Legend: A 47-year-old woman with diabetes, hypertension, active tobacco use and history of preterm preeclampsia presented with left sided weakness and cognitive complaints. Magnetic resonance imaging of the brain with and without contrast showed an acute lacunar infarct in the right internal capsule on diffusion weighted images (A), patchy subcortical white matter hyperintensities on fluid-attenuated inversion recovery sequences (B, C), and no contrast enhancement (D). Additional studies including lumbar puncture showed no evidence of demyelinating disease or other inflammatory etiology. She was diagnosed with ischemic stroke and white matter changes due to cerebral small vessel disease.

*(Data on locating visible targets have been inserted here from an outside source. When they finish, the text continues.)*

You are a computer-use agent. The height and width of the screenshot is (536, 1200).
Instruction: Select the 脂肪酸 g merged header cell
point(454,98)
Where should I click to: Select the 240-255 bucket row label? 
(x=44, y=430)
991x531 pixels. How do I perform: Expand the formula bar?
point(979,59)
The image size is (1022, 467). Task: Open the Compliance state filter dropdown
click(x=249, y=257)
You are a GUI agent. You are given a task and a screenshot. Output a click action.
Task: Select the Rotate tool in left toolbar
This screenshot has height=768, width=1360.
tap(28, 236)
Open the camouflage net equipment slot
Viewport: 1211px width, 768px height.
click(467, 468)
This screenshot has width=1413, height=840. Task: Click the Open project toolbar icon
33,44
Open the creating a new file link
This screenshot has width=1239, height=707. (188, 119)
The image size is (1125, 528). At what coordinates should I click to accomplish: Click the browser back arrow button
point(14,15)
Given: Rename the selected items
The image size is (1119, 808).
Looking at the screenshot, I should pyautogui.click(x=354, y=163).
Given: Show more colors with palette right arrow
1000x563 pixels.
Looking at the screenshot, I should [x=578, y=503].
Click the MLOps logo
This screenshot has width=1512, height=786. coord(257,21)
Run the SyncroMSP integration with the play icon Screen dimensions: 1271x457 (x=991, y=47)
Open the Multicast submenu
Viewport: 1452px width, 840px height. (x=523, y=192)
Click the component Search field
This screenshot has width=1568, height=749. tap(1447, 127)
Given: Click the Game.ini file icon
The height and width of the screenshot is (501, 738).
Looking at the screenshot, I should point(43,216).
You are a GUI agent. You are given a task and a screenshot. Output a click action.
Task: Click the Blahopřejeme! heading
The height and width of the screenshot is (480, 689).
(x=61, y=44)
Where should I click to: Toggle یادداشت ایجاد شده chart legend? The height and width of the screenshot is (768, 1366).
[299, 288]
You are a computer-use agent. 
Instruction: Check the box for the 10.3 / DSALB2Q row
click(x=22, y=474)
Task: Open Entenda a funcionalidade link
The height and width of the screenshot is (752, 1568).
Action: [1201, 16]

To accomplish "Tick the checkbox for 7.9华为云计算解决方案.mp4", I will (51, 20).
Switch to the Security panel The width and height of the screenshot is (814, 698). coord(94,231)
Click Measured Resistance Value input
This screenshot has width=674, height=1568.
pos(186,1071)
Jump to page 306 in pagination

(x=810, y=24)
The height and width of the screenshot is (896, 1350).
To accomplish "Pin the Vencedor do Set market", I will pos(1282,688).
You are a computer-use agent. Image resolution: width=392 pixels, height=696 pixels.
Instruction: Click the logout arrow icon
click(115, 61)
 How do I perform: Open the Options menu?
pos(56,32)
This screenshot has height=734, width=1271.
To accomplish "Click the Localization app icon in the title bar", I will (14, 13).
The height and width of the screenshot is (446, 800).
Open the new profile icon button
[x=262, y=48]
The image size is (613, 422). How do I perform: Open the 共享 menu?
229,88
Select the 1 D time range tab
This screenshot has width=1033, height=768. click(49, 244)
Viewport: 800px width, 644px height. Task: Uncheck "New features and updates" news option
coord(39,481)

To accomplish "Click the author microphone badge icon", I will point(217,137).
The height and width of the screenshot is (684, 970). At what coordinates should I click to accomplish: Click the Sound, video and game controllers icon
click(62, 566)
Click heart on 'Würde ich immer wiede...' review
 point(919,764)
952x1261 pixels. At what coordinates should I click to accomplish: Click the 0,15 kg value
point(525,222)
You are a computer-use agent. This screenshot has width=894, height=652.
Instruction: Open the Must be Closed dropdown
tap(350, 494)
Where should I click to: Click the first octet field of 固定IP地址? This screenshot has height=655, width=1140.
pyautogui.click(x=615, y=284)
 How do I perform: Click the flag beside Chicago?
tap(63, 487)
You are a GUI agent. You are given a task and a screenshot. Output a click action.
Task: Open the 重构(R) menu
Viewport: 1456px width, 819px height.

Gaps in knowledge and future directions.

Many questions remain regarding the effects of PE on the maternal brain, and there is an urgent need for more basic, translational and clinical research in this area.

Characterizing molecular mechanisms of neurovascular unit dysfunction in preeclampsia.

PE clearly causes NVU dysfunction, but the cellular mechanisms are not well understood. While measures of cerebral hemodynamics have been shown to be disrupted in PE, it remains uncertain whether BBB dysfunction in PE is the cause, or the effect, of disrupted cerebral autoregulation. In other words, does impaired autoregulation lead to hyperperfusion at blood pressures below the threshold of normal autoregulatory limits, thus overcoming the BBB due to increased cerebral perfusion pressure? Or does increased BBB permeability permit leakage of toxic factors into the brain parenchymal microenvironment, causing neuroinflammation, impairment of neurovascular signaling and subsequent loss of autoregulation? What is the role of VEGF and VEGF inhibitors in the development of PE-related BBB dysfunction, and how does neuroinflammation interact with these factors? A complex and as-yet poorly characterized interaction between inflammatory cytokines and BBB and autoregulatory impairment may underlie PE-related NVU dysfunction, leading to both immediate and long-term cerebrovascular disease.

Predicting cerebrovascular complications in the immediate postpartum period.

Most maternal strokes occur in the first 2 weeks postpartum, often after women have been discharged home following delivery. While risk factors associated with postpartum stroke have been identified, there are currently no biomarkers or screening tools to predict which women with PE may be at higher risk for developing this rare, but disastrous complication. Future research is needed to develop screening tools to identify which women are at highest risk of postpartum stroke. The role of genetics and/or genomics in PE-associated cerebrovascular complications remains unexplored.

Identifying and preventing long-term sequelae of preeclampsia.

Increasing evidence supports that PE is independently associated with long-term cerebrovascular disease in women.^10,25,114 More uncertain is whether PE is an early marker for higher baseline risk in susceptible women, or whether PE itself causes lasting vascular damage in the brain. Regardless of whether PE is a marker or a precipitant of cerebrovascular disease, there is a vital need to develop early preventive strategies. Not least of these is education of the public and the medical community regarding the need to engage women with their health after a pregnancy complicated by PE. PE is not currently incorporated into cardiovascular risk calculators, and most women are unaware of their increased risk. Stroke is now the third leading cause of death in US women,¹¹⁵ and cerebrovascular disease is increasingly recognized as a major contributor to dementia. Clinical trials are needed to test strategies for the primary and secondary prevention of cerebrovascular disease in women after PE. Establishing robust cross-disciplinary collaborations between researchers in maternal medicine, cardiovascular disease and vascular neuroscience will be critical to future efforts to reduce the burden of cerebrovascular disease in women after PE.